Scan the data for "more" and copy each matching line.

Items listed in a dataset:

>>>>

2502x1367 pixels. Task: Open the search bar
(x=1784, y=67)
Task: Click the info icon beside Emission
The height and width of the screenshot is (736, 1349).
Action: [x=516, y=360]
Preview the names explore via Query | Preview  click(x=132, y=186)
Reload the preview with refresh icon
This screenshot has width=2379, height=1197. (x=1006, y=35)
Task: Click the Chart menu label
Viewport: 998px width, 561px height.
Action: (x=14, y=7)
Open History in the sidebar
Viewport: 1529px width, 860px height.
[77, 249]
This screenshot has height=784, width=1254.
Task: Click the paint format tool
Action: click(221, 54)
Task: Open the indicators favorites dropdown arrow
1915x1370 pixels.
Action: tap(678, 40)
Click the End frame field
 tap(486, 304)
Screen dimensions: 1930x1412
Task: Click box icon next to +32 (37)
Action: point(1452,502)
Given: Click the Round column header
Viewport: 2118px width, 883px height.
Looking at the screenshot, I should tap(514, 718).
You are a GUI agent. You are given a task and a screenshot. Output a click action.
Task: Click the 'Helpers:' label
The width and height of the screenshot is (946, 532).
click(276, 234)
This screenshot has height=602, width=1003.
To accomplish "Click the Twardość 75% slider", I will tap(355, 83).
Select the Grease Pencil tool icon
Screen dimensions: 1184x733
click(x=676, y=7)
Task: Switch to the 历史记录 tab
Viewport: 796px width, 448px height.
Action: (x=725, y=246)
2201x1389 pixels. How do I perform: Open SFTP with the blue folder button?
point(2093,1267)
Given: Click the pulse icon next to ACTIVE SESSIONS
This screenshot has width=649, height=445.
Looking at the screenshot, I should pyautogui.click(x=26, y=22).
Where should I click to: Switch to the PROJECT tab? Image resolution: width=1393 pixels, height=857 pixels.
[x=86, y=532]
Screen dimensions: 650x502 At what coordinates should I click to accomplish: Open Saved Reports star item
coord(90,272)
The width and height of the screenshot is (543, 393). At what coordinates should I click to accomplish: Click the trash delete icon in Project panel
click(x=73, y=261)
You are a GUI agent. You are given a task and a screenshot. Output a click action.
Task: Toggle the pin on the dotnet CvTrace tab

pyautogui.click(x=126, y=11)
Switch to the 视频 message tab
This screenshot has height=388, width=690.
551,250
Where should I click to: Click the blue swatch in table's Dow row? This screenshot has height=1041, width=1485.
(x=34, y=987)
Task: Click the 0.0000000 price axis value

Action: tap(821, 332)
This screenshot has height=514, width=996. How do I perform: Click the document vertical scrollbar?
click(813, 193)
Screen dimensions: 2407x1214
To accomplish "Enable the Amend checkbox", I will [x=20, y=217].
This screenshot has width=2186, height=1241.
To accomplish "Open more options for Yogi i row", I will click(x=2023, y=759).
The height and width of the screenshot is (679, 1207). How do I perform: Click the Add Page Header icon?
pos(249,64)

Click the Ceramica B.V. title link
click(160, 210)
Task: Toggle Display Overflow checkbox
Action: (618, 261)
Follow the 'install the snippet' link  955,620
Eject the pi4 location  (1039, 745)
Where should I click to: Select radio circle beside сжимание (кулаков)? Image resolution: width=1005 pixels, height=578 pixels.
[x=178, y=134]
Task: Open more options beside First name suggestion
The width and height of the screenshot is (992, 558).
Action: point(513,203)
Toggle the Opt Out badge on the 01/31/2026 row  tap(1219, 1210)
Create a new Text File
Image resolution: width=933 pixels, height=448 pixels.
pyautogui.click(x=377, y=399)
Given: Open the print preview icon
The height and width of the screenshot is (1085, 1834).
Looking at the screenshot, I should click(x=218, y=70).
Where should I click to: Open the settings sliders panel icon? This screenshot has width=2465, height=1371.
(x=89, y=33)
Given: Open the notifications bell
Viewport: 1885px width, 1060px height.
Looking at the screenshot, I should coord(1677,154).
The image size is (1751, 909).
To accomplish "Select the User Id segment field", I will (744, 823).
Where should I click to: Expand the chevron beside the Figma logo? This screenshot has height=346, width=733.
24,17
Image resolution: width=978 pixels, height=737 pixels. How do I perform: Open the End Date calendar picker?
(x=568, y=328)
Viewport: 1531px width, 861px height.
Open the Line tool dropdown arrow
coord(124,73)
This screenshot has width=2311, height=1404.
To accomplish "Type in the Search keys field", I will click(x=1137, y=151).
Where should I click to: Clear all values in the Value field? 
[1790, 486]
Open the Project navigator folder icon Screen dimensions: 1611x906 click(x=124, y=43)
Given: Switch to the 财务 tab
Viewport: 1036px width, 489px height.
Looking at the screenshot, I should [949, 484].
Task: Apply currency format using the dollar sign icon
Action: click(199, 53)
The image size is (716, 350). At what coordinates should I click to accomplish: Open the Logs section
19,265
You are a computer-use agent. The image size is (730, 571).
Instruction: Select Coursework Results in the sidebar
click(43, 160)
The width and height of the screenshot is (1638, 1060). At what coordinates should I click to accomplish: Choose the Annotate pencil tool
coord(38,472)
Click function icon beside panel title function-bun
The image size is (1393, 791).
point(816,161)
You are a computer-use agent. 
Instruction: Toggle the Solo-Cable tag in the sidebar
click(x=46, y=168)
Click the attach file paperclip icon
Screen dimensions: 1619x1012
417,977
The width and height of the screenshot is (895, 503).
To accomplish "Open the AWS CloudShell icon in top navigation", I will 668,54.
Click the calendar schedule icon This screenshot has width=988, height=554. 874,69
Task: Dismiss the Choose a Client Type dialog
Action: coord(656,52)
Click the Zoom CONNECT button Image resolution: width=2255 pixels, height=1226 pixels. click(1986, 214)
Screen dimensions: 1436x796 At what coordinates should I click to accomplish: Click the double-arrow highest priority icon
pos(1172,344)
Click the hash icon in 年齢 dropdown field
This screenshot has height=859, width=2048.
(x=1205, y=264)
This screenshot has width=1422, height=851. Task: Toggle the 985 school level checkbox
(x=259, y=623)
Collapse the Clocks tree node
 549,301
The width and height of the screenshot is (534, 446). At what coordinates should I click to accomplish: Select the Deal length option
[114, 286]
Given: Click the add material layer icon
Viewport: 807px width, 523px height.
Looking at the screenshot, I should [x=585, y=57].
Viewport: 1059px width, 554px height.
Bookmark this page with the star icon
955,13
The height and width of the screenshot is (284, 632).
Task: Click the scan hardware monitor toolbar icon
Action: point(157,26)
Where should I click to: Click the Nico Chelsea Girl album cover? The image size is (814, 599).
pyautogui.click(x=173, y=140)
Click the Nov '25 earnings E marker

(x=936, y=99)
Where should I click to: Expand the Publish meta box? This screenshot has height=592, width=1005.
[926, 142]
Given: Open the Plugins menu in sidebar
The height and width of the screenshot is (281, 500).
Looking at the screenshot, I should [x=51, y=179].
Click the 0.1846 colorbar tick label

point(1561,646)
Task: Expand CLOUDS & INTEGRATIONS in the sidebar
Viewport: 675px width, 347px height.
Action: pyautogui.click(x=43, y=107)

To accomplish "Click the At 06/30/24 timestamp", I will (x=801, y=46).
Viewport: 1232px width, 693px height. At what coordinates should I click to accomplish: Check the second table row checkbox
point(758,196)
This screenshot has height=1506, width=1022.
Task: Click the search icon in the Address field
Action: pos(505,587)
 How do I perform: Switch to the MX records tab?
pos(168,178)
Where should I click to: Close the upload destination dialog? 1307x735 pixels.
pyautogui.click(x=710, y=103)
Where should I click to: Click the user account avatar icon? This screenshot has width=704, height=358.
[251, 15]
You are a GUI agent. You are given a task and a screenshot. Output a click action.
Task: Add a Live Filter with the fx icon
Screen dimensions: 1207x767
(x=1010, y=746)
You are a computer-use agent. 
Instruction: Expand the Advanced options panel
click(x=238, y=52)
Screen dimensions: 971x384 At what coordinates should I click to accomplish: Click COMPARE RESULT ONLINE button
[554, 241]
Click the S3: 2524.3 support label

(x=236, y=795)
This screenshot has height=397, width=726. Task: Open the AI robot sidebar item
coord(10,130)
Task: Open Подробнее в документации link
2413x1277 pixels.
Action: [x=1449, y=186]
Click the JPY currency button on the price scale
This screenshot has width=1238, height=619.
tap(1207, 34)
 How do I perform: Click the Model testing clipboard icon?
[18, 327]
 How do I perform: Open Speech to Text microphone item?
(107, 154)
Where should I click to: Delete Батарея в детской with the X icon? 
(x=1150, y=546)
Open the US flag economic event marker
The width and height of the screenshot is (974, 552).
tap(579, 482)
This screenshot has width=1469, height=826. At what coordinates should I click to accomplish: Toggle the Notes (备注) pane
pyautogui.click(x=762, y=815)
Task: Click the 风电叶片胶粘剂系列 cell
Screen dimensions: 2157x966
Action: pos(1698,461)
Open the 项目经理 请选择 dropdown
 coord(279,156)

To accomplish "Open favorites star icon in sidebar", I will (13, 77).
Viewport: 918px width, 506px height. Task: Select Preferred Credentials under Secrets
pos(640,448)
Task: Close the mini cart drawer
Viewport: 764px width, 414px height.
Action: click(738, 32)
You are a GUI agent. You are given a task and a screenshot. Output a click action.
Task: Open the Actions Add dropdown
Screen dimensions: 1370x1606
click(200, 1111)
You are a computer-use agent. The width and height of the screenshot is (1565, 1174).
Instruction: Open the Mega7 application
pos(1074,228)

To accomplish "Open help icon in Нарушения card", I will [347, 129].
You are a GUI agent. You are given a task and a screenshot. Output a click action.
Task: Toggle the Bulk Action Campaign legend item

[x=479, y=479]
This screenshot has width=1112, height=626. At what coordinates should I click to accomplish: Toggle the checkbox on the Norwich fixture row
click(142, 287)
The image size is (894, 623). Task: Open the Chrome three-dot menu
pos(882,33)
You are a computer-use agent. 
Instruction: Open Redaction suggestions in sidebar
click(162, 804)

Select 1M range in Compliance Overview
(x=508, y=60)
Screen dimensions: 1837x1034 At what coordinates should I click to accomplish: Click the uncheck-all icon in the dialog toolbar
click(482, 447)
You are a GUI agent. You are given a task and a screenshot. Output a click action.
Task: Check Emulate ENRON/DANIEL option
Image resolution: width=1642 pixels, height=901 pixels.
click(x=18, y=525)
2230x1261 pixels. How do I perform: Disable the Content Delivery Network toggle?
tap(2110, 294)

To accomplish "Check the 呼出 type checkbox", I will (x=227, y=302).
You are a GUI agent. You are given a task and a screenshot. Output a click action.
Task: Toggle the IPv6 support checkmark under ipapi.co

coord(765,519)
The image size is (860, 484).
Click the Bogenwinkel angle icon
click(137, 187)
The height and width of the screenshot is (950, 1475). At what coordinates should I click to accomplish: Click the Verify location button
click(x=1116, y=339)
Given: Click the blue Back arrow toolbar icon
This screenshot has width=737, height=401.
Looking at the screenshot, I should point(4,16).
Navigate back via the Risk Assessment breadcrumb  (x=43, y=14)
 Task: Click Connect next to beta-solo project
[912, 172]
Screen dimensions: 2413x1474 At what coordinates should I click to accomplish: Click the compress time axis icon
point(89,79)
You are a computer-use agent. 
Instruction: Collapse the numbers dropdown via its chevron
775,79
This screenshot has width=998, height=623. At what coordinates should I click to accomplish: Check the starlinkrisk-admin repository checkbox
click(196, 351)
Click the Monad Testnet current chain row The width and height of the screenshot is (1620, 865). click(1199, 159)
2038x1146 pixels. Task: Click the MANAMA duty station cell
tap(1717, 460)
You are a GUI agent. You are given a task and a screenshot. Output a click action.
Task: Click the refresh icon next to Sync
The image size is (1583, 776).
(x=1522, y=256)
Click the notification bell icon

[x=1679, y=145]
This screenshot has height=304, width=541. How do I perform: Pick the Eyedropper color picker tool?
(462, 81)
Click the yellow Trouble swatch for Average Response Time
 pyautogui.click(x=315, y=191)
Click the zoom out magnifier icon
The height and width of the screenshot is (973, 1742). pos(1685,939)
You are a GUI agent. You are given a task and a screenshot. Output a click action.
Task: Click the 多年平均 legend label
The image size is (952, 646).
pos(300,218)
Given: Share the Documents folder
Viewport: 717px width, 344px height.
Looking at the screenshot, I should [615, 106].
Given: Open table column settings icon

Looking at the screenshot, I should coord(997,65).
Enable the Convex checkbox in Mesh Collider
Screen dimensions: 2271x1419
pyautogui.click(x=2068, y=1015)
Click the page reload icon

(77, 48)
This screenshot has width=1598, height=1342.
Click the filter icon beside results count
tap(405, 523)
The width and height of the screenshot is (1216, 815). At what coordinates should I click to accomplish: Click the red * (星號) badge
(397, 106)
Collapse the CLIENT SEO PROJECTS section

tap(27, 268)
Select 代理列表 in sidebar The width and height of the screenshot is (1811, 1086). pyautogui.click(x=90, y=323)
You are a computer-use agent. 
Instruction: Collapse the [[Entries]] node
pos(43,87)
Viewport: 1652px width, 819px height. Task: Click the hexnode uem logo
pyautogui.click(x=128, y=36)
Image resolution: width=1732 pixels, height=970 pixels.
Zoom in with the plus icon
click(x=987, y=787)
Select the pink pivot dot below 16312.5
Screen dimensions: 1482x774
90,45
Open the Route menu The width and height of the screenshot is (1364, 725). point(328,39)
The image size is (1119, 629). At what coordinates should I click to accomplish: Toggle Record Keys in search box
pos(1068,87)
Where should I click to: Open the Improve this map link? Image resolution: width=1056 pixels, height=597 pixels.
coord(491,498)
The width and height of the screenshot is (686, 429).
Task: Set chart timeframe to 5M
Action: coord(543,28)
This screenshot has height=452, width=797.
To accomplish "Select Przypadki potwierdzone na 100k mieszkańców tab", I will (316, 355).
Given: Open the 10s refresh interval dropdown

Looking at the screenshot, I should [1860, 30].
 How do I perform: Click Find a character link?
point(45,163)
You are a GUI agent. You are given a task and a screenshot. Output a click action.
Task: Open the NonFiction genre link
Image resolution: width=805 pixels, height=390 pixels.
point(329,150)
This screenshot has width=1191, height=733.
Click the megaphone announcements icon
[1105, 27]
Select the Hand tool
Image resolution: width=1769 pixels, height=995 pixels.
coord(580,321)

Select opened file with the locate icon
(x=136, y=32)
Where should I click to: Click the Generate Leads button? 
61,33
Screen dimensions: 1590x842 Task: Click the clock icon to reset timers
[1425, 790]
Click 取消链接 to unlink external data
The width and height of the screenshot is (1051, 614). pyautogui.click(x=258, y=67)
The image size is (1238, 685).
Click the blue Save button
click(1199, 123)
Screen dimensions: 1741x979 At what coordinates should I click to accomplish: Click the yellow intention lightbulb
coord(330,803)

<<<<

■ **Written answer**
To accomplish "Open more options for Yogi i row", I will click(x=2023, y=759).
Task: Open more options beside First name suggestion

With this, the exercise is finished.